(Dataset records)
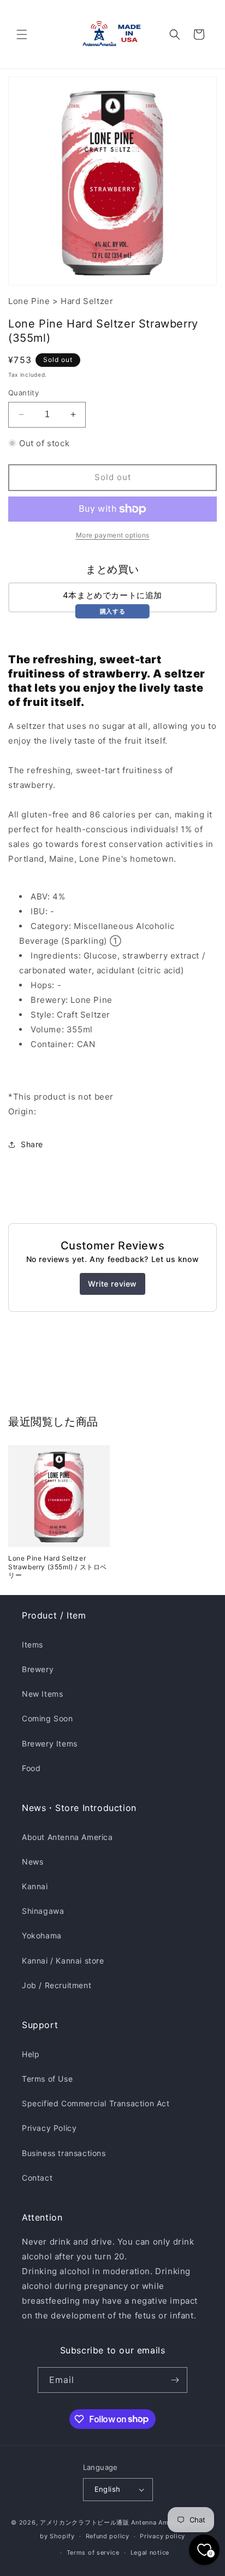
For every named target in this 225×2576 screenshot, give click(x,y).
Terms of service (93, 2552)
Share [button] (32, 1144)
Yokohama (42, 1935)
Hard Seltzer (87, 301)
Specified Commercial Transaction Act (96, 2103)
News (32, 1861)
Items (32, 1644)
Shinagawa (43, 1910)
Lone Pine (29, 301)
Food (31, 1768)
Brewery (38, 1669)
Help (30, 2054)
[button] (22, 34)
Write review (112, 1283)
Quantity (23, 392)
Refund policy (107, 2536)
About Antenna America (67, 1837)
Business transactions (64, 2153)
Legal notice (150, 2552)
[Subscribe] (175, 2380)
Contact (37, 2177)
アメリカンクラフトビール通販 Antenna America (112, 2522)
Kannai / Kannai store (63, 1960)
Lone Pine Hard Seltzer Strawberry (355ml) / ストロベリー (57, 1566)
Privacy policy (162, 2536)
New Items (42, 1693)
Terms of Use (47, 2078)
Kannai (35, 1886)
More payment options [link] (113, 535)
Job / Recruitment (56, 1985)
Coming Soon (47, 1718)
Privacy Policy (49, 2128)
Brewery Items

- _ACTIVITY_: Check each line of the records above for "Hard", and copy those that have it.

- _SOLUTION TO THIS EXERCISE_:
Hard Seltzer (87, 301)
Lone Pine Hard Seltzer Strawberry (355ml) / ストロベリー (57, 1566)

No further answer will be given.